Clough v. Otis
Citation | 25 Colo. 520,55 P. 809 |
Parties | CLOUGH et al. v. OTIS. |
Decision Date | 19 December 1898 |
Court | Supreme Court of Colorado |
Appeal from district court, El Paso county.
Action by William A. Otis, substituted for the Rocky Mountain Oil Company, against Richard Clough and others, to enforce a penalty against the latter as directors of a corporation. There was a judgment for plaintiff, and defendants appeal. Affirmed.
C. W. Franklin, for appellants.
Colburn & Dudley, and J. C. Helm, for appellee.
In the original complaint the appellants were joined as defendants with the Manitou Lime & Mining Company, a corporation. The object of the action was to enforce a penalty imposed upon them, as directors of that company, because of the failure of the company, through its proper officers, to file its annual report and its certificate of paid-up stock, in accordance with the provisions of sections 487, 491, 1 Mills' Ann St. (sections 248, 252, Gen. St.), which are as follows:
To the complaint a demurrer was interposed on various grounds, one of which was that there was an improper joinder of parties defendant. The demurrer was overruled, but thereafter the plaintiff dismissed the action as to the corporation defendant, continuing it as against the individual defendants, as directors, and then filed an amended complaint against them only, upon which the action was tried. Upon agreement of parties, the trial was to the court without a jury; and judgment was rendered against defendants in the sum of $3,800, to reverse which this appeal is prosecuted.
In the original complaint it was alleged that the Manitou Lime & Mining Company contracted an indebtedness in favor of the plaintiff corporation between the date of organization of the defendant company and the 1st day of July, 1893, on which date said defendant company executed and delivered to the plaintiff, as evidencing such indebtedness, its three several promissory notes, in the sum of $1,000 each.
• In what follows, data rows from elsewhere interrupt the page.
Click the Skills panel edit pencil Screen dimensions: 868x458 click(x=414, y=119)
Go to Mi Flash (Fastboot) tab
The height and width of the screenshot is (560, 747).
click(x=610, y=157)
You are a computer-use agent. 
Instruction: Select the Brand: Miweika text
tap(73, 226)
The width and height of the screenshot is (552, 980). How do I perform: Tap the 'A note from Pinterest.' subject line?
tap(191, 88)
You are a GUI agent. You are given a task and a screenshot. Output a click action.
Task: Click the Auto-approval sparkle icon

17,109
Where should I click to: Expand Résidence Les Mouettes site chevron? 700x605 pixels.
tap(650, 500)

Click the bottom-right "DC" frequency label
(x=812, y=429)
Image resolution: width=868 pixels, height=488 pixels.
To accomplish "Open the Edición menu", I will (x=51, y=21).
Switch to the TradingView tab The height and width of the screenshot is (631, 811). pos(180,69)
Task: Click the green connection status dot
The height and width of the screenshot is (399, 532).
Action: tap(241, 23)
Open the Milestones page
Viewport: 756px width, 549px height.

It was further alleged that the individual defendants were directors of the corporation during the entire period of this default, and that, by reason of such failure of the company to file its annual report and certificate of paid-up stock required by the foregoing sections, such directors became liable for the full amount of the debts of the defendant company contracted in favor of the plaintiff during the year next preceding such failure. In the amended complaint, as has been said, the action was dismissed as to the corporation, and the plaintiff proceeded against the directors individually. Aside from this, the only substantial difference between the original and the amended complaint was that the latter set out with greater particularity the nature of the indebtedness, and the times when it was contracted by the original defendant company, and in the further fact that there was not, as in the original, a separation of the cause of action into three separate statements. The defendants filed a joint answer, denying upon information and belief the indebtedness, denying the authority of the treasurer who executed the promissory notes in the name of the original defendant company, and setting up the plea of the bar of the statute of limitations.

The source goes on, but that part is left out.